Yaklaşmakta olan Kurban Bayramı’nın  en büyük özelliği kurban kesmektir. Zengin olanların kurban kesmesi gerekiyor, kurban kesmekten kaçınmaması gerekiyor. İslâm`da rahatı, keyfi Allah rızası için terk etmenin büyük bir sevap olduğunu bilmemiz lazım. Namazın az çok bir zahmeti, meşakkati vardır. Abdestin meşakkati vardır. Haramlara karşı sabretmenin meşakkati vardır. Cennetin yolu biraz böyle meşakkatlidir; cehennemin yolu çok kolaydır, tatlıdır, zevklidir. Şeytan bir de süsler, çalgılar, eğlenceler... Öyle cehenneme kolay gider insan. Bu zor ama fazîletli, güzel olan tarafları tercih etmek lâzım!

İbn-i Abbas (Allah ondan razı olsun) rivayet ediyor. Buyurmuş ki Sevgili Peygamber Efendimiz (s.a.v.) :

“Para, Bayram günlerinde kesilen kurban için harcanan paradan başka Allah’a sevimli gelecek bir yere harcanamaz”.
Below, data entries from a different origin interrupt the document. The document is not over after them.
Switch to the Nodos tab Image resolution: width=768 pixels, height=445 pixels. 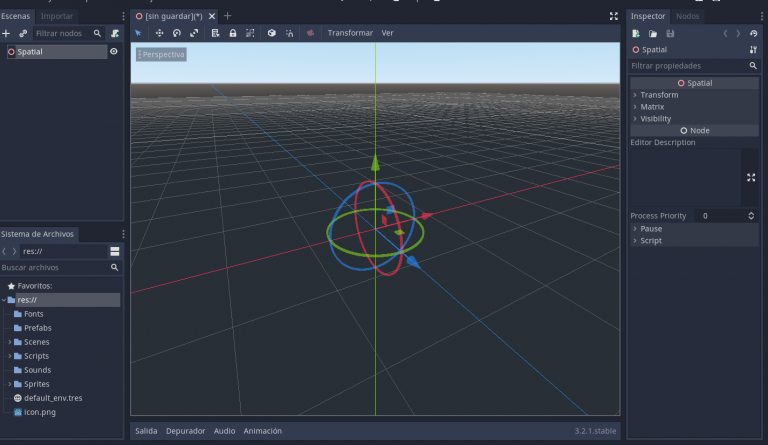[687, 16]
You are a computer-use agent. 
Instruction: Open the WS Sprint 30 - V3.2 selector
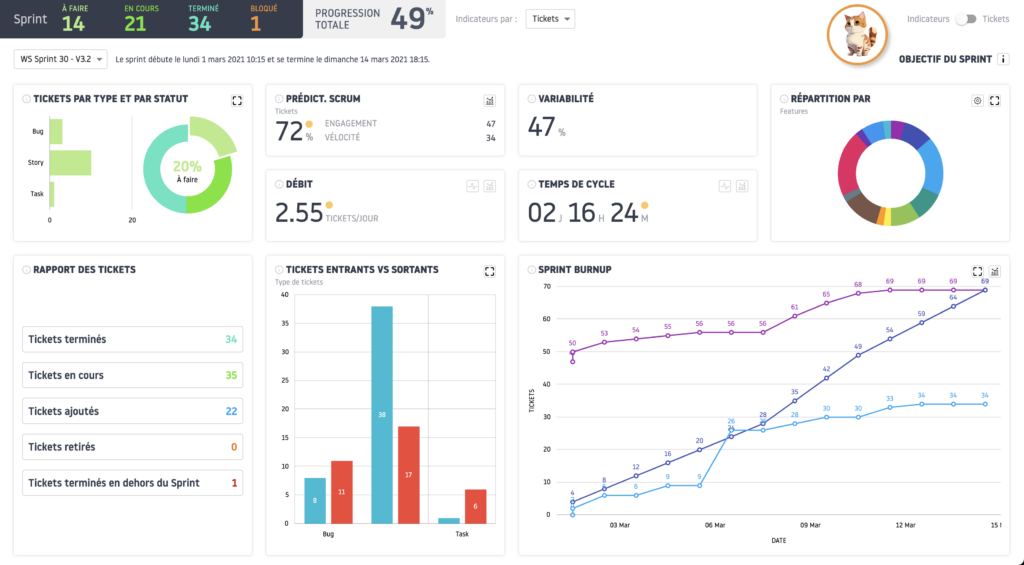(60, 59)
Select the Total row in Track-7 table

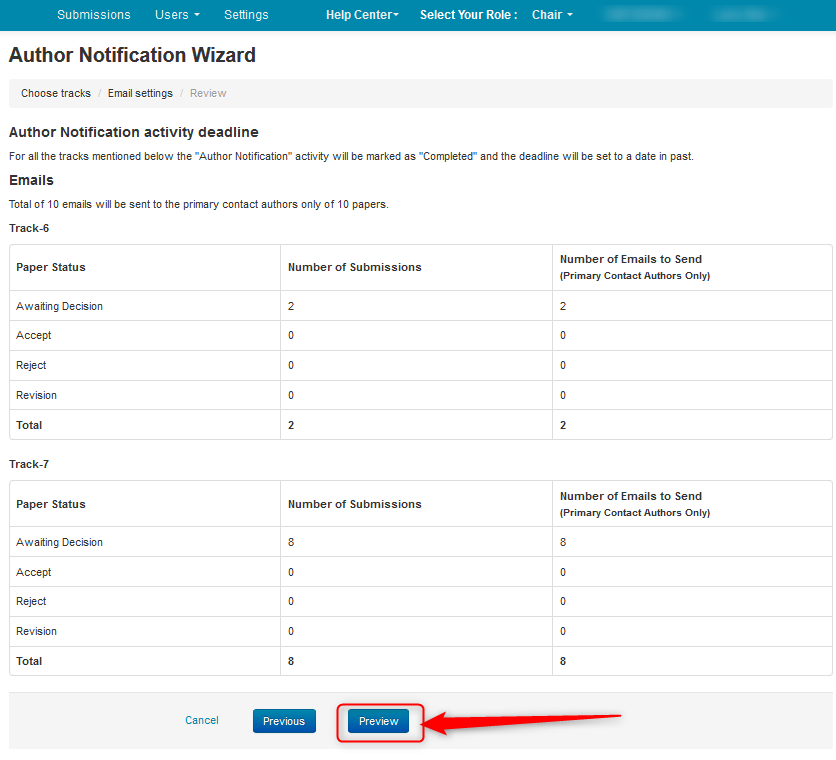pos(30,661)
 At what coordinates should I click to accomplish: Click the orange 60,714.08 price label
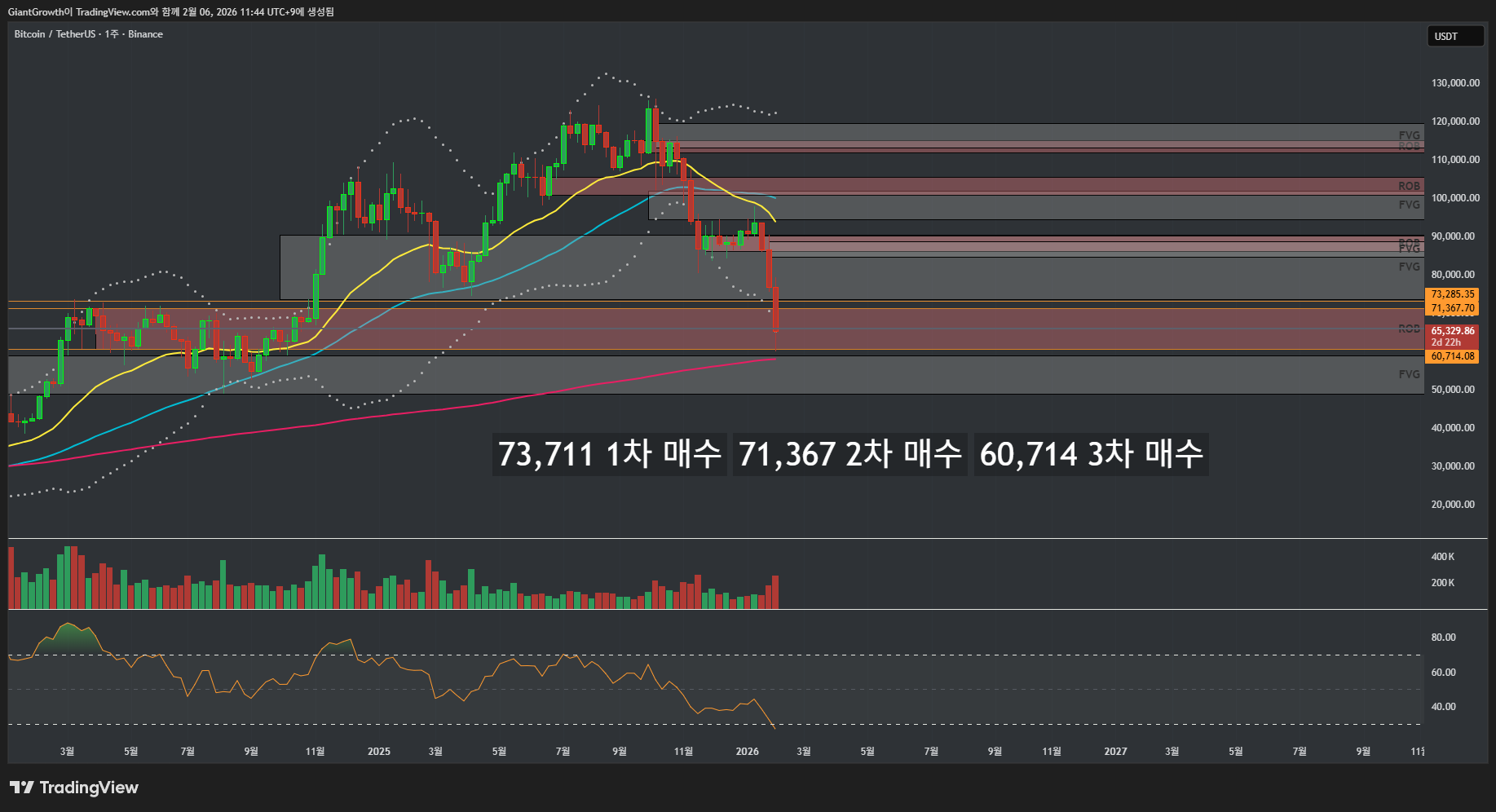coord(1453,356)
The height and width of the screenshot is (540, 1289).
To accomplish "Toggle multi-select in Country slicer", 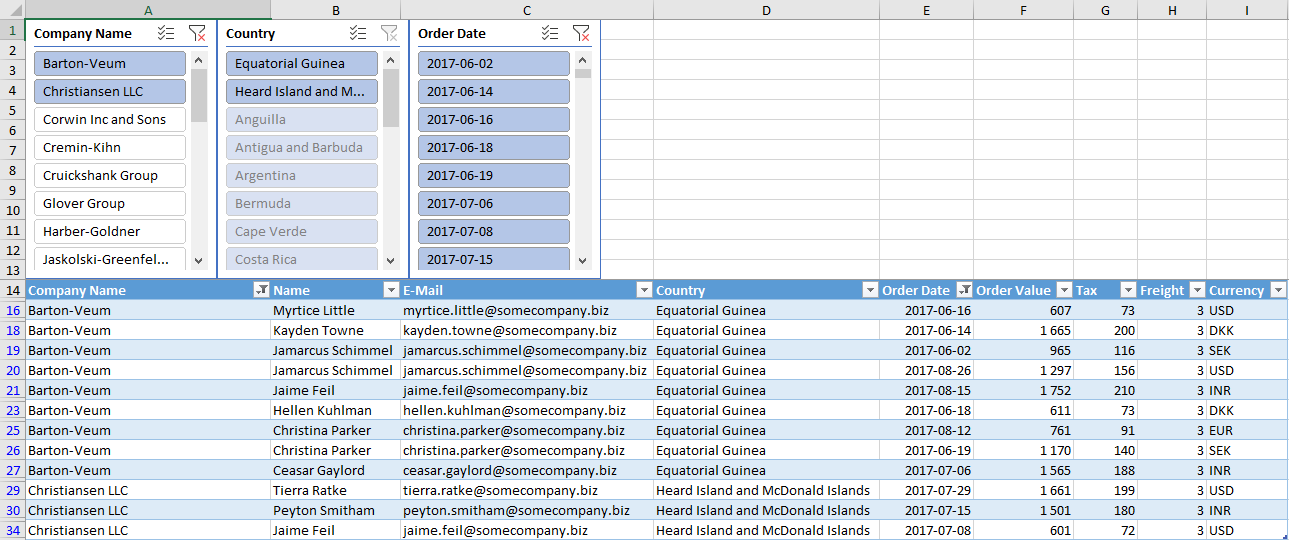I will 359,33.
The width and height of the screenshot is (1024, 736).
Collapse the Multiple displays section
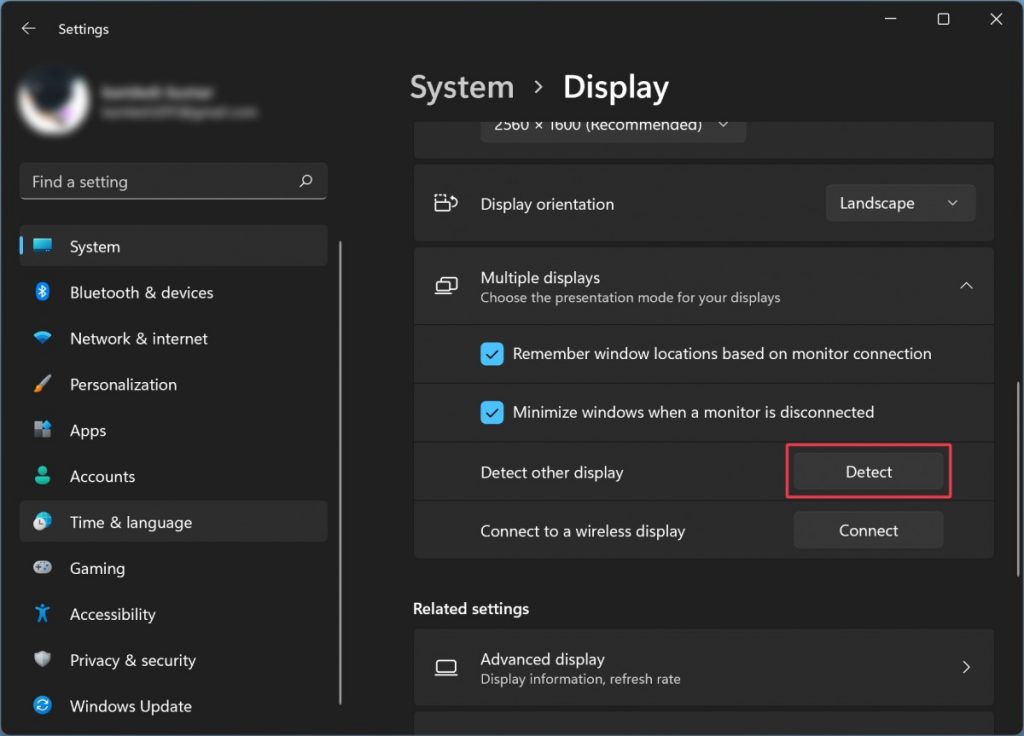tap(966, 286)
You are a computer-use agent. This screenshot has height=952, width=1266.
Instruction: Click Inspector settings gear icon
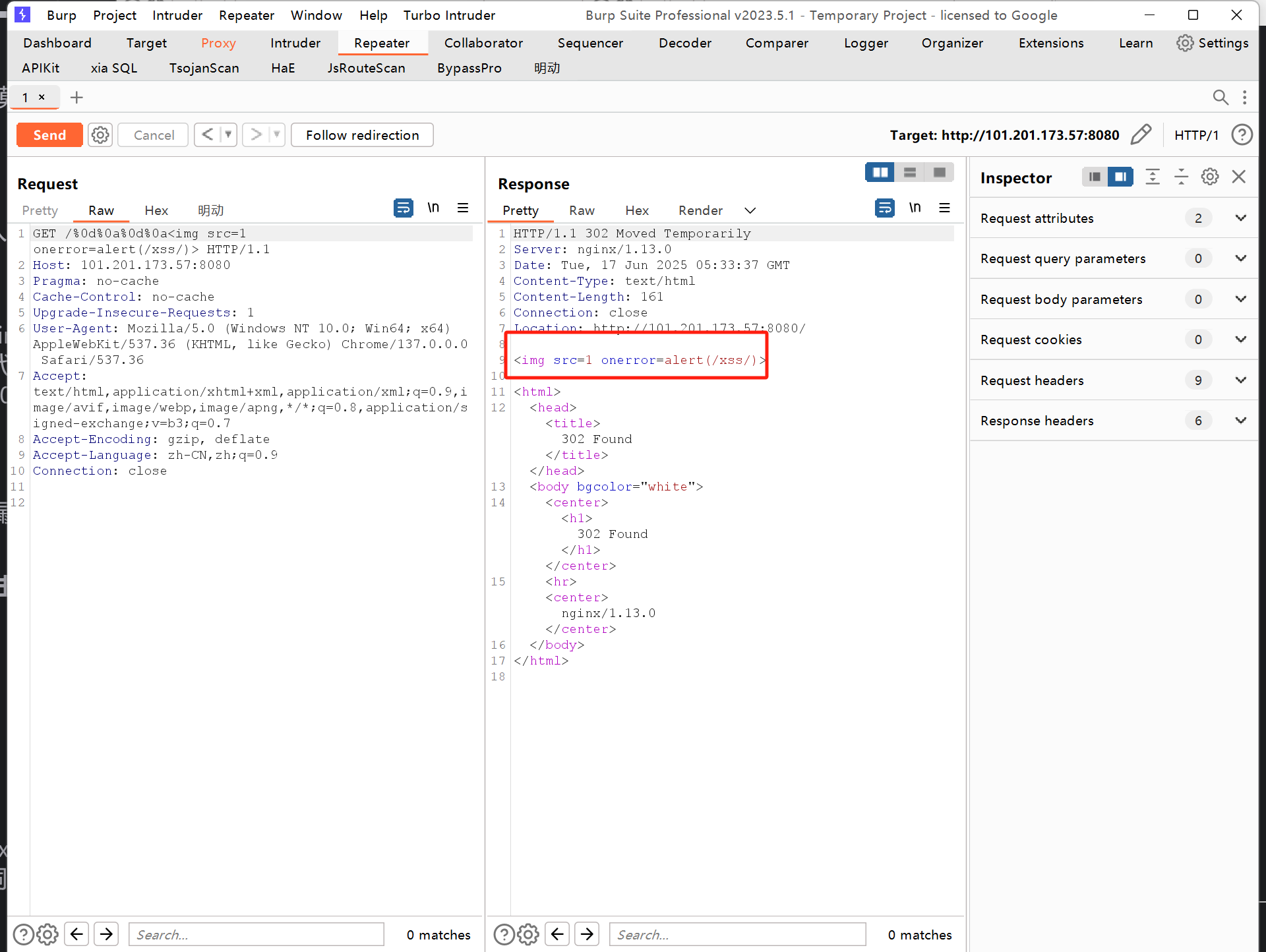(1209, 177)
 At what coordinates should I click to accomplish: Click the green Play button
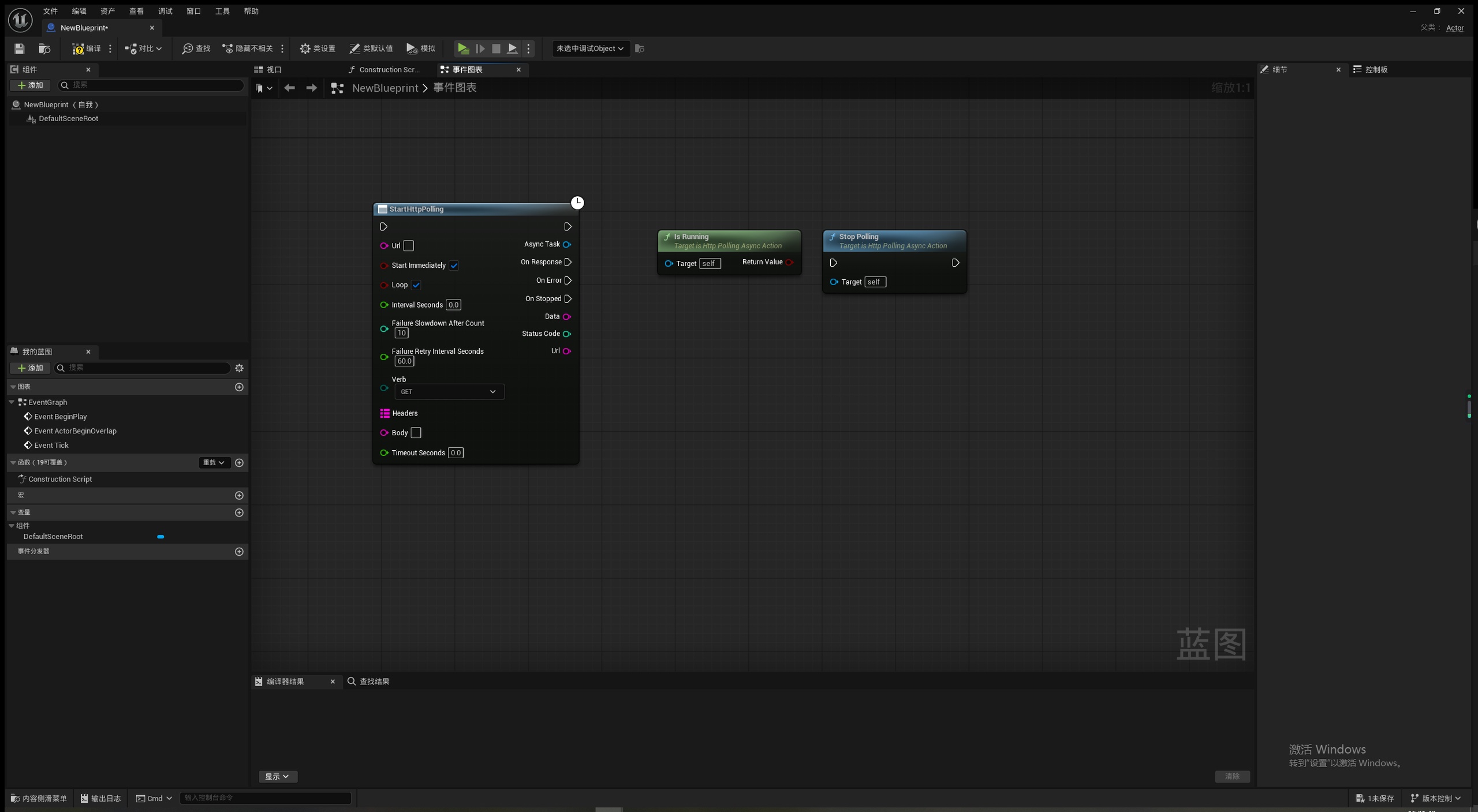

Bayram gününde kurbanı almak, kesmek, parayı buna harcamak, Allah`a en sevimli, Allah`ın en sevdiği iş. Kurbanın kesilmesi, Allah`ın çok sevdiği bir ibadet olduğundan, Kurban Bayramında kurban kesmeğe gayret etmek lâzım!..

Biliyorsunuz Ramazan Bayramı`nda kurban yok ama, Ramazan Bayramı`nda da evde şenlik olsun diye kurban keserse bir insan, yediyüz misli sevap alıyor. Bunun hakkında da hadis-i şerifler var. Demek ki insan kurbandan kaçmamalı, kurbanı kesmeli; çünkü bunu Allah çok seviyor.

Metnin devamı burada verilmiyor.